Allah’a hamd olsun.
,
Şüphesiz bayram günleri, sevinç ve neşe günleridir. Ancak bu günlerde yapılacak bir takım ibadetler, adab ve adetler bulunmaktadır. Bunlardan bazıları ise şu şekildedir:
Yıkanmak. Bu uygulama bazı sahabelerden sahih olarak aktarılmıştır. Zira bir adam Ali Radiyallahu anhu’ya yıkanmayı sorar. Ali Radiyallahu anhu: istersen her gün yıkanırsın. Bunun üzerine adam bunu kastetmiyorum güne özel yıkanmayı soruyorum dedi. Bunun üzerine Ali Radiyallahu anhu: “Cuma günü, Arefe günü, Kurban bayramı ve Ramazan bayramı” der. (Musned İmam Şafii s.385) Elbani İrva el Ğalilde sahih demiştir. 1/176
Güzel ve yeni elbise giyinmek. Abdullah bin Ömer Radiyallahu anhuma şöyle dedi: Ömer Radiyallahu anhu, çarşıda satılan ipekten bir cübbe alır, Rasulullah Sallallahu aleyhi vesellem’e getirir ve şöyle der: Ey Allah’ın Rasulu! Bu cübbeyi satın alın bayram günlerinde ve heyetleri karşılarken giyinirsiniz. Rasulullah Sallallahu aleyhi vesellem şöyle dedi: “Bu elbise, (ahirette) nasibi olmayan kişilerin elbisesidir.” (Buhari 906. Muslim 2068)

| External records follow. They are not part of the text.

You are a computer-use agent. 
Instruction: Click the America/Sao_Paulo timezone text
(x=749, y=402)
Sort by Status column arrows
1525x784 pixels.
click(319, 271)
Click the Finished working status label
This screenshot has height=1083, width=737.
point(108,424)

İmam Buhari, bu hadisin başlığını “ Bayram günlerinde süslenme babı” olarak vermiştir. Bu onlarda bayram günlerde güzelleşmek ve süslenmek meşhur bir uygulama olduğunu göstermektedir. (el Muğni 2/370)
Şevkani Rahimehullah şöyle dedi: “Bu hadisten anlaşıldığına göre; bayram günlerinde süslenmek ve yeni elbiselerin giyilmesi meşrudur. Ayrıca Rasulullah Sallallahu aleyhi vesellem, Ömer Radiyallahu anhu’nun görüşünü onaylamış sadece ipek olduğu için kabul etmemiştir.” (Neyl evtar 3/284)
Sahabelerin döneminden bugünümüze kadar insanlar bunu uygularlar. İbn Recep el Hanbeli Rahimehullah şöyle dedi: Beyhaki sahih bir senet ile: Nafi’ bin Ömer, bayramlarda en güzel elbiselerini giydiğini aktarmaktadır.
Ayrıca şöyle dedi: bu süslenme; namaza gidene, evde oturana, kadın ve çocuklar için de geçerlidir. (Fethul Bari İbn Recep 6/68-72)
Bazı ilim ehli şöyle dedi: İtikafta bulunan kimse itikaf ettiği elbisesiyle çıkar. Ancak bu görüş tercihli bir görüş değildir.
Şeyh İbn Useymin Rahimehullah şöyle dedi:
Kişi, ister itikafta bulunsun ister bulunmasın sünnet olan güzel elbisesiyle çıkmasıdır.
Kokuların en güzelini sürmek. İbn Ömer Radiyallahu anhu’dan rivayet edildiğine göre; kendisi Ramazan bayramında koku sürünürdü. (Firyabi 83)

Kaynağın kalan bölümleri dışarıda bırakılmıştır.